[INPUT FOR THIS TASK start]

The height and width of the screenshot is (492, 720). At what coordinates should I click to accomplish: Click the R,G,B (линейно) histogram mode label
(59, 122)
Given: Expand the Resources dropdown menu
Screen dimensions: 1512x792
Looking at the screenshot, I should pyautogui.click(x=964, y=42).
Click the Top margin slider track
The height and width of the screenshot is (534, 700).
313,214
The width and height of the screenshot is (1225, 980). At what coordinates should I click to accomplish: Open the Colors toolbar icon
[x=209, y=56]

[INPUT FOR THIS TASK end]
[INPUT FOR THIS TASK start]

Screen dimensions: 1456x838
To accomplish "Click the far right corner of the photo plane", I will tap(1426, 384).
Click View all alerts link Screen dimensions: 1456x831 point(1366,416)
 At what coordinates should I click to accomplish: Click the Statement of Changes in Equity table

[INPUT FOR THIS TASK end]

* DIRECTIONS: Reproduce only the lines from the one with "Given: Expand the Resources dropdown menu" to the one with "[x=209, y=56]", swapping "Resources" for "Settings" and keeping everything else the same.

* REPLY TO THE TASK:
Given: Expand the Settings dropdown menu
Screen dimensions: 1512x792
Looking at the screenshot, I should pyautogui.click(x=964, y=42).
Click the Top margin slider track
The height and width of the screenshot is (534, 700).
313,214
The width and height of the screenshot is (1225, 980). At what coordinates should I click to accomplish: Open the Colors toolbar icon
[x=209, y=56]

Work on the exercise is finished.